### Short task
Please retype the listing below word for word, starting at its first line and ending at the line that contains "coord(42,526)", with both ends included.

Records from a dataset

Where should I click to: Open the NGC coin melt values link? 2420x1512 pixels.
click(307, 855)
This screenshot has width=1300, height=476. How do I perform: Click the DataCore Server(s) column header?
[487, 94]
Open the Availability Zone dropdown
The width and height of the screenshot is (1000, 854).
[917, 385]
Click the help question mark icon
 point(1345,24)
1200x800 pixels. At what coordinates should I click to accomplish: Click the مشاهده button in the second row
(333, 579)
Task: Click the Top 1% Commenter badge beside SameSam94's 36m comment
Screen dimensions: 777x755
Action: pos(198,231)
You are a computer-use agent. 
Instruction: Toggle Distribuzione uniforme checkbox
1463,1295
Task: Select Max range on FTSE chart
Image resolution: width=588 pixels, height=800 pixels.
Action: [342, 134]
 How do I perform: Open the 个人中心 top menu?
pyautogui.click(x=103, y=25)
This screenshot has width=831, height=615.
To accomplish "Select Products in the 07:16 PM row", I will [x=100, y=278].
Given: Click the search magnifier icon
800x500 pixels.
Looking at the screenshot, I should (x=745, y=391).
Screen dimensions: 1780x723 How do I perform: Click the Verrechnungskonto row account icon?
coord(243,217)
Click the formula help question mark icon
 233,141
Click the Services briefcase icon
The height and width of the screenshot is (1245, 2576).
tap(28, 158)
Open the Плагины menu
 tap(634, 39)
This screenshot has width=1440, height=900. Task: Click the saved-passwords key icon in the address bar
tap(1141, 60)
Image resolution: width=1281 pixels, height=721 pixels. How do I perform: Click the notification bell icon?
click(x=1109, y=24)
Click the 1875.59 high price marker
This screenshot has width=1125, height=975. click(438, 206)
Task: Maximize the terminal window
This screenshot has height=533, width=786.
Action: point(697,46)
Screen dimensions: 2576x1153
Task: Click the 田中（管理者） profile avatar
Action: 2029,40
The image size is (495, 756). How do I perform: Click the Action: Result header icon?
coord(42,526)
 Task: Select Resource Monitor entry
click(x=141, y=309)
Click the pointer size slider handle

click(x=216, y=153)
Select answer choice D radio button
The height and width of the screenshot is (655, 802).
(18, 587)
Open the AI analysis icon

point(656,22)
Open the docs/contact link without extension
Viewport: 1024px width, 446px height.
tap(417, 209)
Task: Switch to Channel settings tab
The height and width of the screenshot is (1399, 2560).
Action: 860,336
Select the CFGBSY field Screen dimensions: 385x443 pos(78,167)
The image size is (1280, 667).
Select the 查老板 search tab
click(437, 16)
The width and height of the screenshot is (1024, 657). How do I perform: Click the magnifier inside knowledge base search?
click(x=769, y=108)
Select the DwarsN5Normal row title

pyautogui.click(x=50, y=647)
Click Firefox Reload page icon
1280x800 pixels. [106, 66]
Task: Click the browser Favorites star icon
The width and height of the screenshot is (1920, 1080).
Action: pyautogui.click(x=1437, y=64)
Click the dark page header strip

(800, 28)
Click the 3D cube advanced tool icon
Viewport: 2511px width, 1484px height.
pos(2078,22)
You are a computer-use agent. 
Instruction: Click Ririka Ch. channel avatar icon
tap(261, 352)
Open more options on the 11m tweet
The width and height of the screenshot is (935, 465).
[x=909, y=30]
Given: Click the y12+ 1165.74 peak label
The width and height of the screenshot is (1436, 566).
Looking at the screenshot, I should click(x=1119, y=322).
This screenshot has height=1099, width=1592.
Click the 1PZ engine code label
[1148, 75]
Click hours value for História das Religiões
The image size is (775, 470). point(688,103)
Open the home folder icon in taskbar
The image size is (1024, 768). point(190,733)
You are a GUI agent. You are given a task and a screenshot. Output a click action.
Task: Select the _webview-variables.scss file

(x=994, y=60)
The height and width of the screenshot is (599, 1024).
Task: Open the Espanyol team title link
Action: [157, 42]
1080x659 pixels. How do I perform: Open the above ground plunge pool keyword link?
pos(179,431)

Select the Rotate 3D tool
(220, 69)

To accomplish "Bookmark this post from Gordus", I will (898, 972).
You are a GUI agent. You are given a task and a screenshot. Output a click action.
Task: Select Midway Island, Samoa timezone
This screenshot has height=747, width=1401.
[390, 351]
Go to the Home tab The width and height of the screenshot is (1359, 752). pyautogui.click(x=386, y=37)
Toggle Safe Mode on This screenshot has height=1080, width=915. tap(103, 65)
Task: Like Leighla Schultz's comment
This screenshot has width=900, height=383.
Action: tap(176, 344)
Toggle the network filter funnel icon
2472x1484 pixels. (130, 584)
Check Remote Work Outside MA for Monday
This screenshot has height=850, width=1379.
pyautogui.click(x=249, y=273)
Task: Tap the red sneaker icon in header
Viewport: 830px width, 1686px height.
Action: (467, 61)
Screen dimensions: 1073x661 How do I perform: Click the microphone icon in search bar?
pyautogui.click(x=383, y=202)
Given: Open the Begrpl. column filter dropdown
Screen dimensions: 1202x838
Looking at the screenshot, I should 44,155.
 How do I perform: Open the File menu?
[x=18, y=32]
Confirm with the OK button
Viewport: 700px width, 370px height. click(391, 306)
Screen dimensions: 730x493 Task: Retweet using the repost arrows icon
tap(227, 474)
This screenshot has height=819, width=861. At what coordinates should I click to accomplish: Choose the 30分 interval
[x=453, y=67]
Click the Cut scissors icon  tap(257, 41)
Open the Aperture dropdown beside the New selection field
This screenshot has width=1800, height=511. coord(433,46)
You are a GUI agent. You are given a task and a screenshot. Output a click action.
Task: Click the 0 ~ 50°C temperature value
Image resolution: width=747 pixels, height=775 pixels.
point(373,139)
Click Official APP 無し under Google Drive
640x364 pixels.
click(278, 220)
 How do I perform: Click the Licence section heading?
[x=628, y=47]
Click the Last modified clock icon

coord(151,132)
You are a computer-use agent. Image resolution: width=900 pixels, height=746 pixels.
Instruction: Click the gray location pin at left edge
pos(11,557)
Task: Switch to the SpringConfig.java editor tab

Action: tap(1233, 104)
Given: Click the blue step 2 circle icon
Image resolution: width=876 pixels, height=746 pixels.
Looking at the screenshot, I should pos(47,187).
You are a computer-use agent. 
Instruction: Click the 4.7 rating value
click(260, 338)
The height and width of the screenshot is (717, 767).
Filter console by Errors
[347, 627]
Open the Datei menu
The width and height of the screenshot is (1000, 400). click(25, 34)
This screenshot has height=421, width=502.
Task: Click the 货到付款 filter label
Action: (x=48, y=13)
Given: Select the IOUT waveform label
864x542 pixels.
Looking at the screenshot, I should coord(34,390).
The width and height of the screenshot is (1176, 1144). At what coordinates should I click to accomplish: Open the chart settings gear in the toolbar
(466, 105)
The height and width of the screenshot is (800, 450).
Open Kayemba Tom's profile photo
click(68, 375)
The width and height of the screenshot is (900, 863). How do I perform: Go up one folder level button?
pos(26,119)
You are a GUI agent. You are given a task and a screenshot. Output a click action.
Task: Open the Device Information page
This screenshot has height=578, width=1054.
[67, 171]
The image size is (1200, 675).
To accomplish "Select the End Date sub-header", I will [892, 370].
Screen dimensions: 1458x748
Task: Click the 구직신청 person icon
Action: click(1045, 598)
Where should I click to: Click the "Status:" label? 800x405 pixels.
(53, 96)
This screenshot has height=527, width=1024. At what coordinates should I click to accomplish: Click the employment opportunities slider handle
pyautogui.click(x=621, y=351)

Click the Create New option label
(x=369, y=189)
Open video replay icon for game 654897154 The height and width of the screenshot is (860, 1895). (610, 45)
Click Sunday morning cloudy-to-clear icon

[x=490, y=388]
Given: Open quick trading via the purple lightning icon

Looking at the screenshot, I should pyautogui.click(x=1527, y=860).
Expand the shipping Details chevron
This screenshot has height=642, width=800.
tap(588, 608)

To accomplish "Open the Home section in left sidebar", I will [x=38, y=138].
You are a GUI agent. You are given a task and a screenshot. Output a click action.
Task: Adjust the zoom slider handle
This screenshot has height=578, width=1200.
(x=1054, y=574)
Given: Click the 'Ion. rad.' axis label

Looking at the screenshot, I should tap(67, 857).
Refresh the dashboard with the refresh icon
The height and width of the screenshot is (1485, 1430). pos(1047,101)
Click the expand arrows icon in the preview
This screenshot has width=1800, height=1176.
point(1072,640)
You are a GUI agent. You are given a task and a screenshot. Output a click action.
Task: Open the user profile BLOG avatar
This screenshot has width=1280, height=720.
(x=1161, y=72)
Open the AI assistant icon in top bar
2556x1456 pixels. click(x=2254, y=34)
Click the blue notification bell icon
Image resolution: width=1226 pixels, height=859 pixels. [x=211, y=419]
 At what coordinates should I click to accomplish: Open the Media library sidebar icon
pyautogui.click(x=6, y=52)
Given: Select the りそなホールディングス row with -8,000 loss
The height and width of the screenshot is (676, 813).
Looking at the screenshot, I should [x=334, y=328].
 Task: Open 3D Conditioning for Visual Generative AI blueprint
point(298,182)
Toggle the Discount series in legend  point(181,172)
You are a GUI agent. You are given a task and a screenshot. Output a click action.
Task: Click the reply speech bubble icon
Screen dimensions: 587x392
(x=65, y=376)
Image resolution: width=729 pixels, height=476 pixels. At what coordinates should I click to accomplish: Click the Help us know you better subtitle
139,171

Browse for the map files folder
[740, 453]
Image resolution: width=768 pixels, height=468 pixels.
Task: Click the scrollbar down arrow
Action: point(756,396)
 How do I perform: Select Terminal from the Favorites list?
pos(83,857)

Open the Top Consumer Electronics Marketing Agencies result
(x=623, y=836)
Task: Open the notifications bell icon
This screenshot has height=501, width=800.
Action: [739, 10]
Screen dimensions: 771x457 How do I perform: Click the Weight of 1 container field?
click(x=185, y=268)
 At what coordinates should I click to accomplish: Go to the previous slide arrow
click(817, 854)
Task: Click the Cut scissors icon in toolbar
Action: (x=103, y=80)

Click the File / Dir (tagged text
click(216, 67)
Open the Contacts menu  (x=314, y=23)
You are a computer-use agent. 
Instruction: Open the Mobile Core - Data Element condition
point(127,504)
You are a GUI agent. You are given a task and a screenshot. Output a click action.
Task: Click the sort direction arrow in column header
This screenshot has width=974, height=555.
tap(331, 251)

### Written answer
Where should I click to: Open the NGC coin melt values link? 2420x1512 pixels.
click(307, 855)
This screenshot has width=1300, height=476. How do I perform: Click the DataCore Server(s) column header?
[487, 94]
Open the Availability Zone dropdown
The width and height of the screenshot is (1000, 854).
[917, 385]
Click the help question mark icon
 point(1345,24)
1200x800 pixels. At what coordinates should I click to accomplish: Click the مشاهده button in the second row
(333, 579)
Task: Click the Top 1% Commenter badge beside SameSam94's 36m comment
Screen dimensions: 777x755
Action: pos(198,231)
You are a computer-use agent. 
Instruction: Toggle Distribuzione uniforme checkbox
1463,1295
Task: Select Max range on FTSE chart
Image resolution: width=588 pixels, height=800 pixels.
Action: [342, 134]
 How do I perform: Open the 个人中心 top menu?
pyautogui.click(x=103, y=25)
This screenshot has width=831, height=615.
To accomplish "Select Products in the 07:16 PM row", I will [x=100, y=278].
Given: Click the search magnifier icon
800x500 pixels.
Looking at the screenshot, I should (x=745, y=391).
Screen dimensions: 1780x723 How do I perform: Click the Verrechnungskonto row account icon?
coord(243,217)
Click the formula help question mark icon
 233,141
Click the Services briefcase icon
The height and width of the screenshot is (1245, 2576).
tap(28, 158)
Open the Плагины menu
 tap(634, 39)
This screenshot has width=1440, height=900. Task: Click the saved-passwords key icon in the address bar
tap(1141, 60)
Image resolution: width=1281 pixels, height=721 pixels. How do I perform: Click the notification bell icon?
click(x=1109, y=24)
Click the 1875.59 high price marker
This screenshot has width=1125, height=975. click(438, 206)
Task: Maximize the terminal window
This screenshot has height=533, width=786.
Action: point(697,46)
Screen dimensions: 2576x1153
Task: Click the 田中（管理者） profile avatar
Action: 2029,40
The image size is (495, 756). How do I perform: Click the Action: Result header icon?
coord(42,526)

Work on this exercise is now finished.